Understanding Why a Lone Worker Safety Policy Is Essential for Customer and Employee Relationships

Customer service employee visiting client in his home

Solo employees need their own set of regulations and procedures to follow in order to guarantee they are protected from the myriad of unique dangers they may face.

A lone worker policy is an official written document that outlines the dangers that are experienced by lone working personnel as well as the duties of both the employer and employee in ensuring that lone workers may operate in a safe environment.

Why Is It Necessary for Me to Have a Policy for Lone Workers?

Under the Health and Safety at Work etc. Act of 1974, employers have a general duty to ensure their employees’ health, safety, and welfare to the greatest extent that is reasonably practicable. This duty requires employers to provide their workers with safe systems, a safe place of work, and suitable arrangements for the employees’ welfare. In addition, employers must pay attention to the health and safety of their workers.

A proper and sufficient evaluation of hazards deriving from work activities, including lone working, is required to be carried out in order to satisfy the requirements of Regulation 3 of the Management of Health and Safety at Work Regulations 1999.

When determining the tasks that workers will be responsible for, any employer will be required under Regulation 13 of the Management of Health and Safety at Work Regulations 1999 to take into account both the employees’ physical and mental capacities.
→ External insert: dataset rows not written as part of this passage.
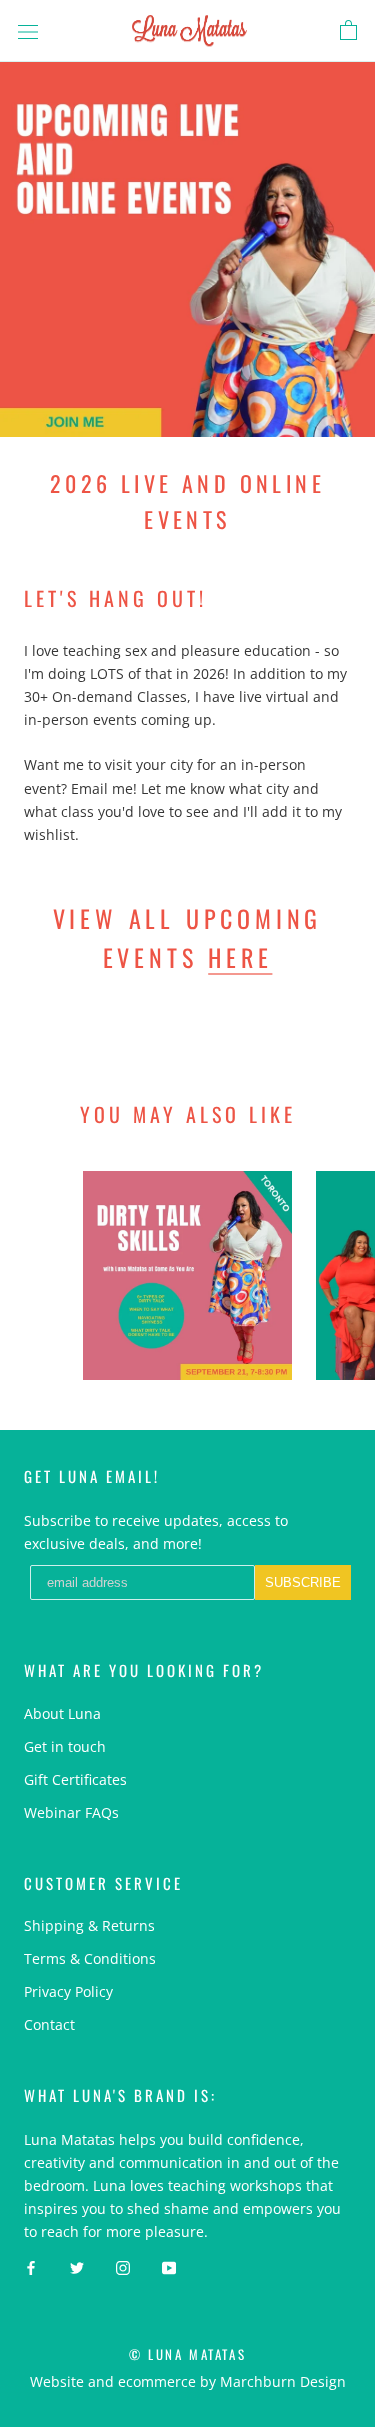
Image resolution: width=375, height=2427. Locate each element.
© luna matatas (187, 2354)
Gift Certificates (75, 1779)
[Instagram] (123, 2266)
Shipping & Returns (89, 1925)
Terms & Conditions (90, 1958)
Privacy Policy (68, 1991)
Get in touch (65, 1746)
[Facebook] (31, 2266)
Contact (49, 2024)
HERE (240, 957)
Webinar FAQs (71, 1812)
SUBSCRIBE (303, 1582)
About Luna (62, 1713)
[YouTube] (169, 2266)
It is easier to fulfill your duty of care under this legislation if you have a safety policy and risk assessment in place for lone workers.

Creating a Policy for Working Alone: Some Helpful Hints

Developing a policy for employees who perform their jobs alone is an essential undertaking, and we recognize that at times it may appear to be intimidating. We recognize that getting the buy-in from your lone workers may be one of the most difficult challenges, which is why we have compiled the following suggestions for developing a safety policy for your lone workers.

Simple Is Best

You should strive to maintain your policy as clear and uncomplicated as possible so that it is easily understood by your lone workers and followed by them. Make sure you communicate with them in a manner that is easy to comprehend, and be specific about what is expected of them.
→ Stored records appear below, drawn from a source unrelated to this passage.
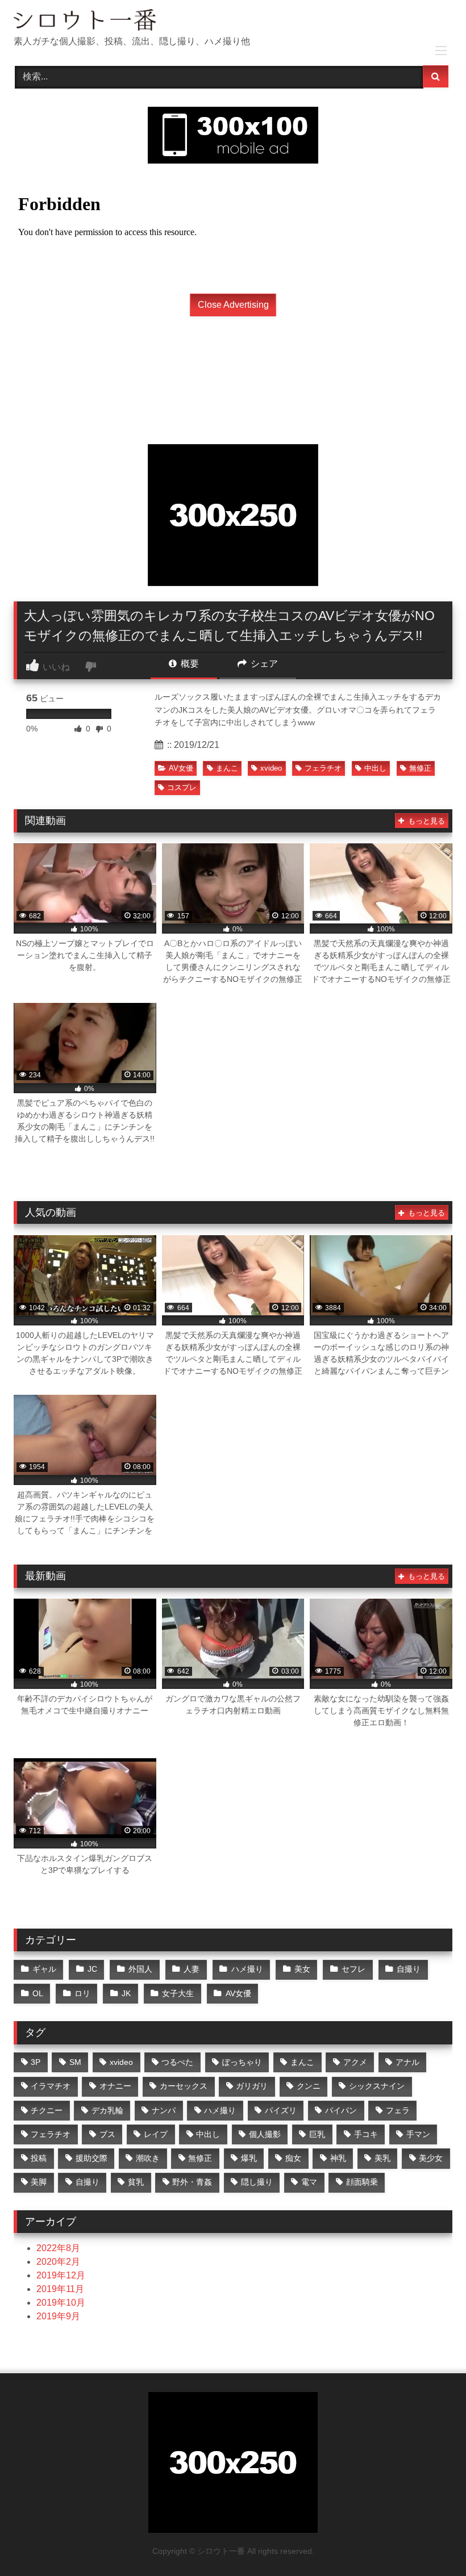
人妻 (191, 1968)
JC (92, 1968)
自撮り (409, 1968)
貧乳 (136, 2181)
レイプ (156, 2134)
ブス (107, 2134)
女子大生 (178, 1993)
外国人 (140, 1968)
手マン (418, 2134)
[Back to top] (430, 2542)
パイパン (341, 2110)
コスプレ (182, 787)
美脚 (39, 2181)
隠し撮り (257, 2181)
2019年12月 (60, 2275)
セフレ (353, 1968)
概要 (188, 663)
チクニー (47, 2110)
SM (75, 2062)
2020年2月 (58, 2261)
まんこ (227, 768)
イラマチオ (50, 2085)
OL (37, 1993)
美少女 (431, 2158)
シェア (263, 663)
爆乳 (249, 2158)
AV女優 (181, 768)
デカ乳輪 (107, 2110)
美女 (302, 1968)
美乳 (382, 2158)
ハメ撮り (247, 1968)
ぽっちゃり (242, 2062)
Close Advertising (233, 305)
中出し (375, 768)
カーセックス (183, 2085)
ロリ (82, 1993)
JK (126, 1993)
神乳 (338, 2158)
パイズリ (281, 2110)
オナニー (115, 2085)
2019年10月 (60, 2302)
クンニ (309, 2085)
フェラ (398, 2110)
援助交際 (91, 2158)
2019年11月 (60, 2289)
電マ (309, 2181)
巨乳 (317, 2134)
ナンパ (164, 2110)
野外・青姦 (192, 2181)
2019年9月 (58, 2316)
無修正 (420, 768)
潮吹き (148, 2158)
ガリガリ (252, 2085)
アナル (407, 2062)
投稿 (39, 2158)
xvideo (271, 768)
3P (35, 2062)
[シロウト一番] (233, 22)
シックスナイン (377, 2085)
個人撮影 (265, 2134)
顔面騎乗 (362, 2181)
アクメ (355, 2062)
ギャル (44, 1968)
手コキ (366, 2134)
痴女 (293, 2158)
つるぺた (177, 2062)
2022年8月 (58, 2248)
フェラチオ (323, 768)
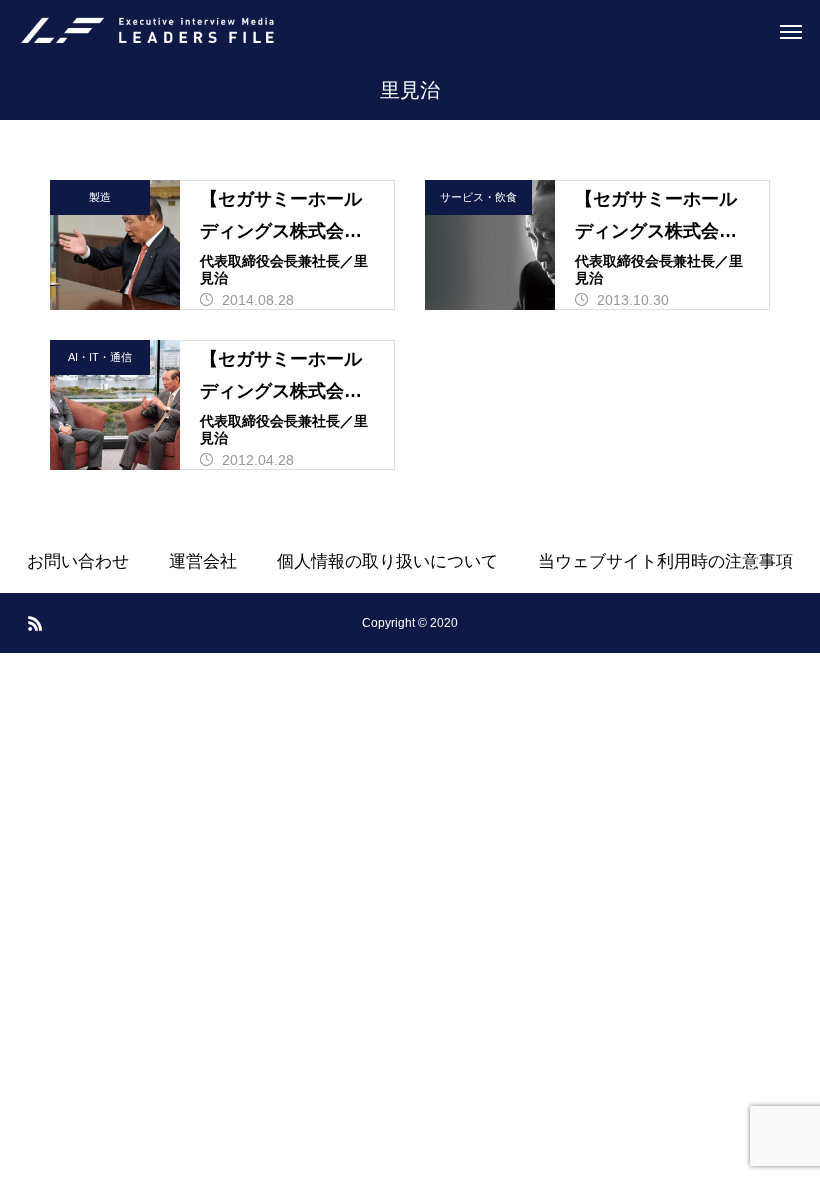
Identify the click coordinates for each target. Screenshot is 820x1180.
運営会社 (203, 561)
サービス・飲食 (478, 197)
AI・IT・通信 (100, 357)
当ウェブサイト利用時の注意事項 (665, 561)
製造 (100, 197)
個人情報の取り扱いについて (387, 561)
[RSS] (35, 623)
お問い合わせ (78, 561)
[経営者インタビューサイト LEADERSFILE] (147, 30)
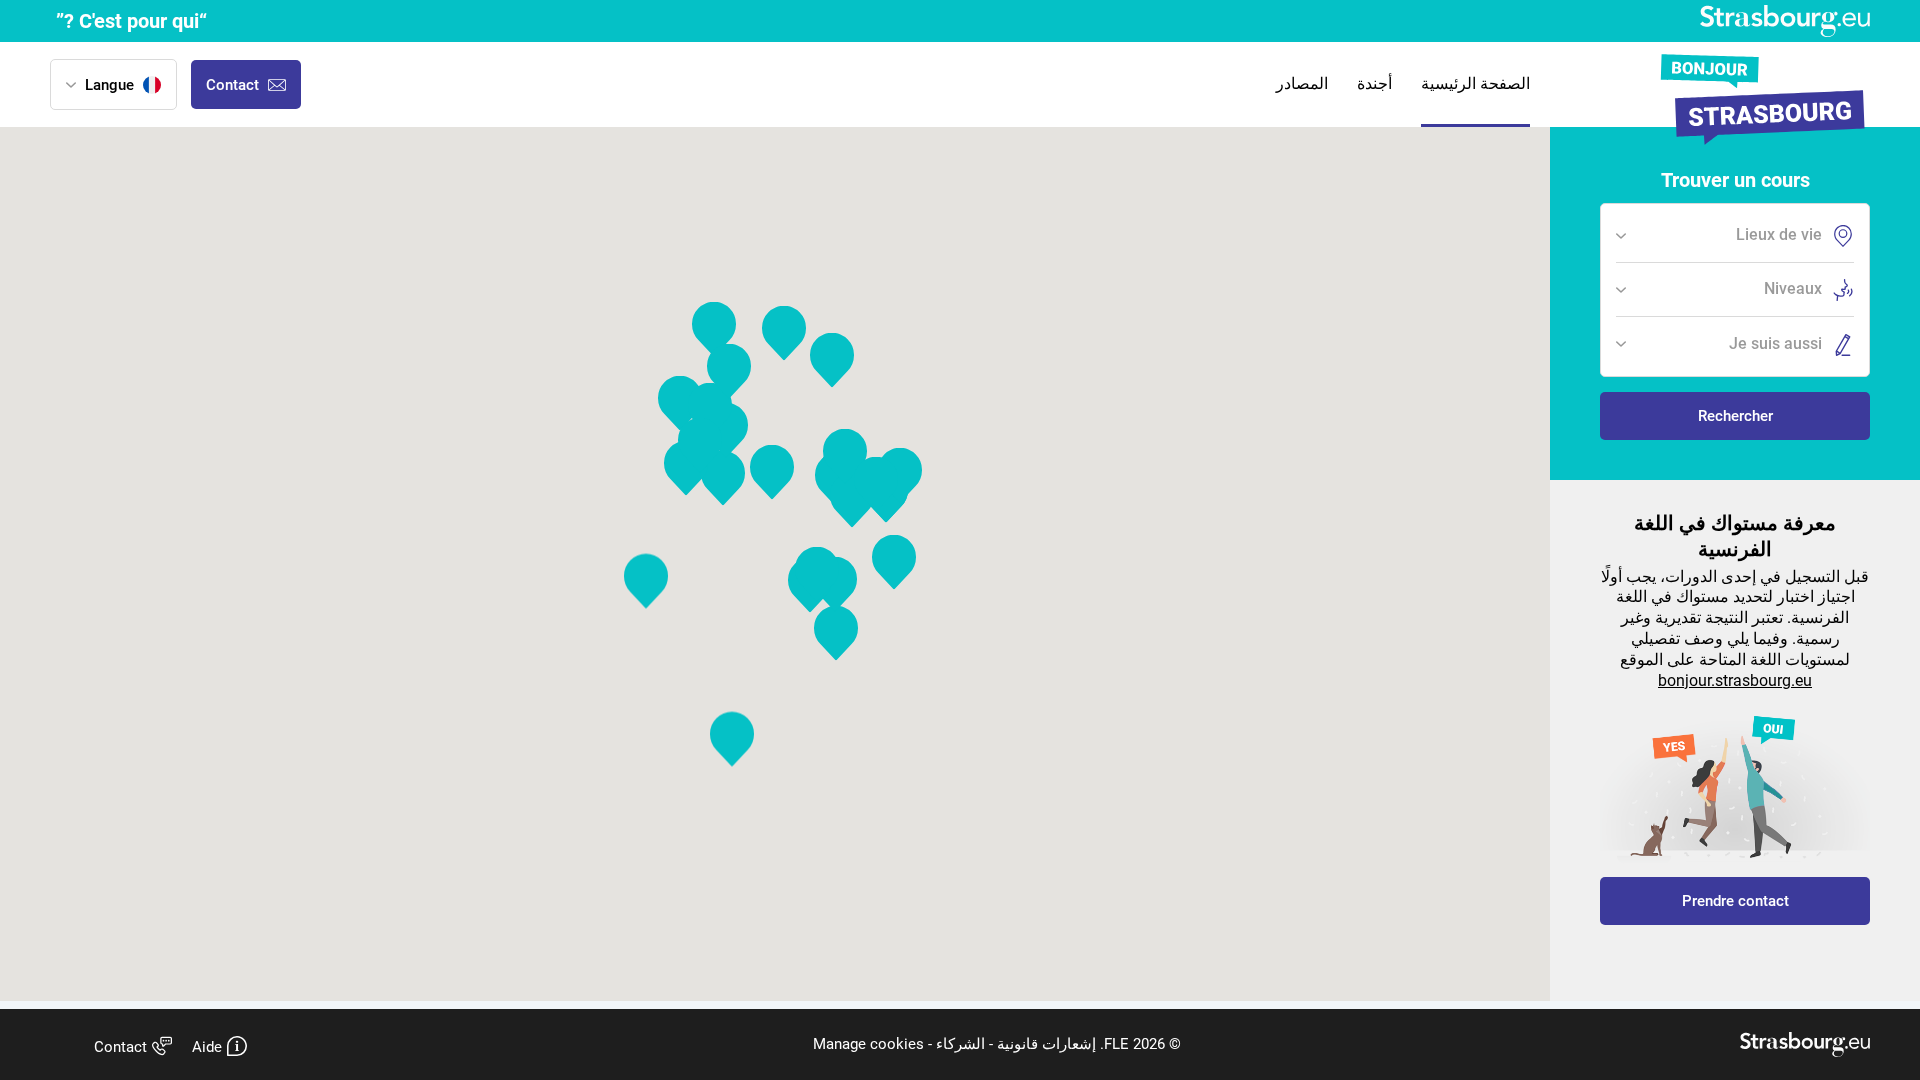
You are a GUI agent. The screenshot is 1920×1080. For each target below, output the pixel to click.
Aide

Because clarity is so crucial, you should give careful consideration to both the format of the document and the language that is employed.

Update Regularly

It is crucial that your policy be routinely updated anytime your risk assessment is evaluated or if you introduce new lone working rules, such as enrolling employees in a new training course or putting in place a solution for lone workers.
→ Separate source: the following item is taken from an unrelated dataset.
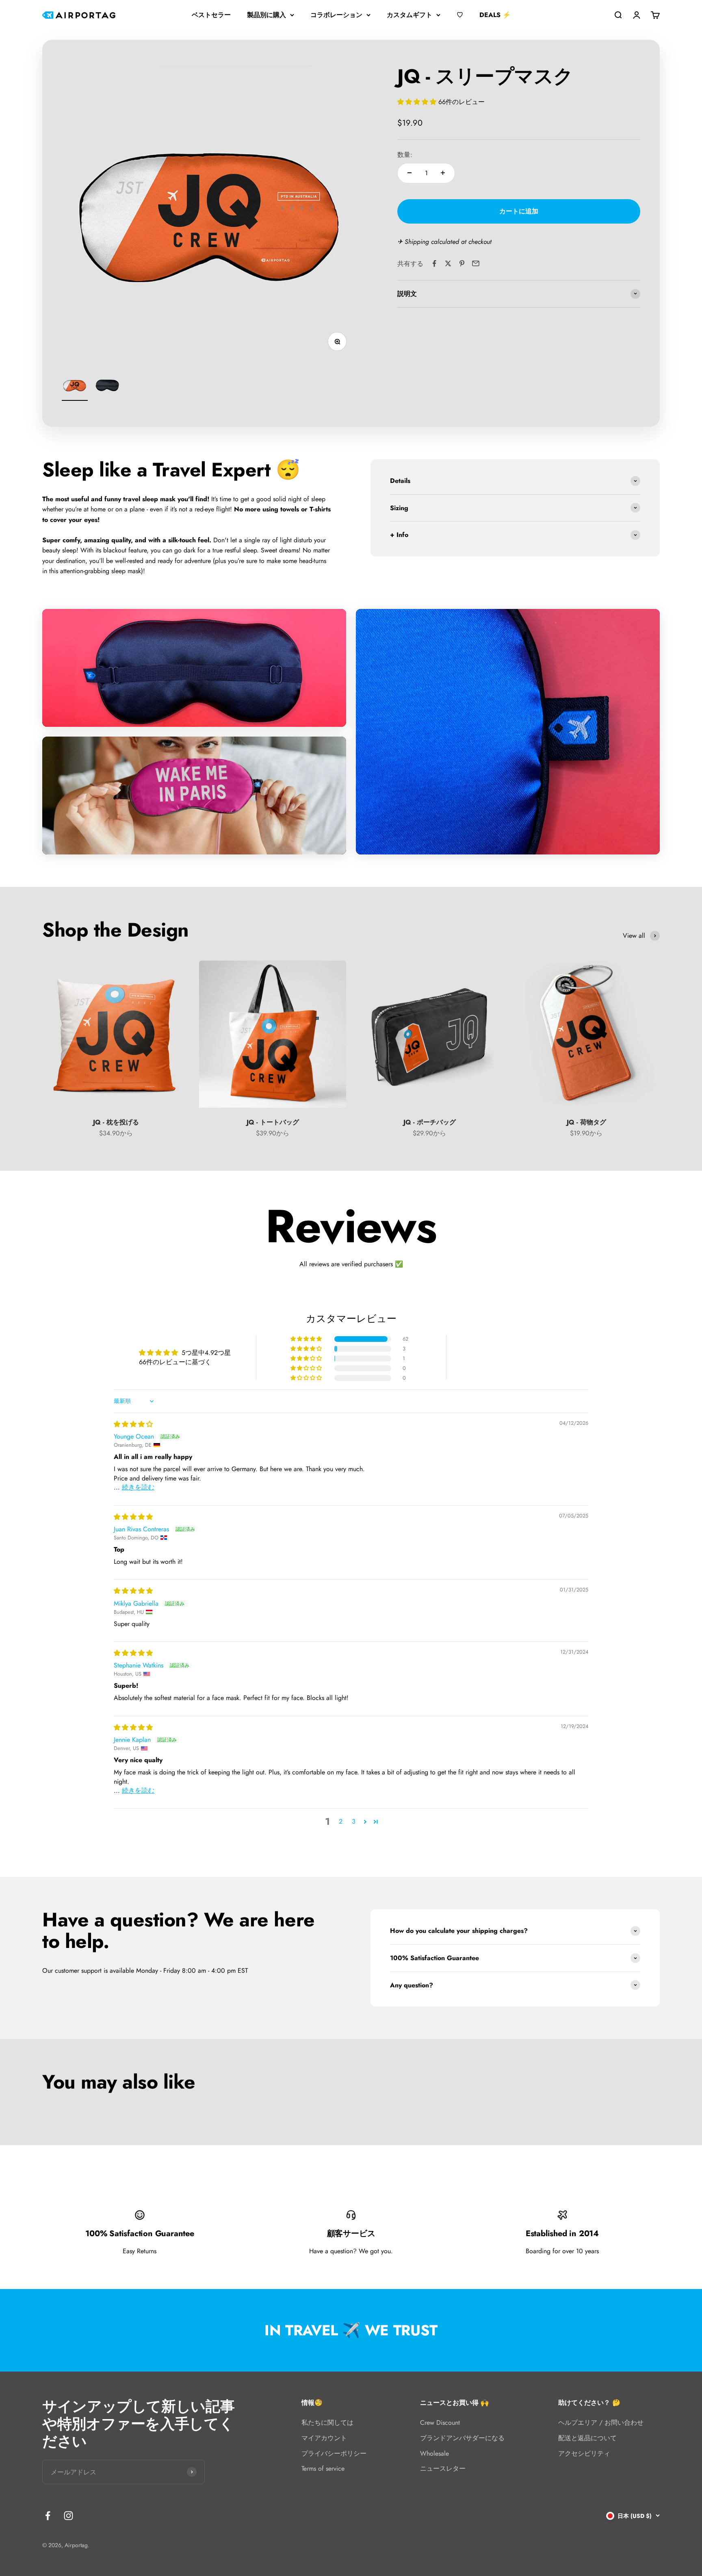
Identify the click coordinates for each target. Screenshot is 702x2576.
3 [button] (353, 1821)
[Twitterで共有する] (448, 263)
Engage Your Employees Who Are Working Alone

If you want your lone employees to support the new policy for lone workers at your company, you should think about incorporating them in the entire process from the beginning to the end. Ask them to assist you in identifying potential dangers and to provide suggestions for how they could feel safer.

After you have produced your policy for lone workers, you should seriously consider organizing a workshop or a health and safety day. During these events, you should have an open dialogue about why you have developed the policy and what measures have been put into effect. Be sure to center your attention on sending a message of crystal-clear safety while also highlighting the advantages to your lone employees.

Procedures For Working Alone

A lone worker protocol is a sequence of processes that must be performed in order to ensure the safety of those who are required to work alone. You need to make sure that your processes for lone workers are documented in the policy document for lone workers. This should cover everything from protocol around patrols to the use of a personal safety app.

You could find it helpful to develop a variety of processes that are ideal for different groups of employees so that they can simply absorb the necessary information. This will help ensure that everyone is on the same page.

Examples of stand-alone operating procedures:

What the lone worker is expected to do to check in with their supervisor and how frequently they should do it.

Why one should use any number of lone worker solutions, such as applications or gadgets, as well as when to use them?

What one should do in the event of an emergency, including instructions on how to evacuate the building and who to call?

What to do in the event that a customer exhibits indicators of hostility?

What actions should be taken in the event that unauthorized individuals try to enter a building in which an employee is working alone?

This list is not comprehensive, and there are many other circumstances that may call for the implementation of a lone worker method. On the other hand, one can potentially save lives by carrying out all that is required. Because of this, it is essential that the procedures that you have established be made obligatory and that you steer clear of any wording that would imply a choice, such as “you should” or “you might.”

It is crucial to offer briefing and training for your lone workers when initially adopting new work alone processes. This will ensure that they are aware of everything that is required of them and can perform their jobs effectively. They should be provided with a written step-by-step instruction that they can refer to, and it would be beneficial to establish a safety checklist for your lone employees to follow until the processes become standard.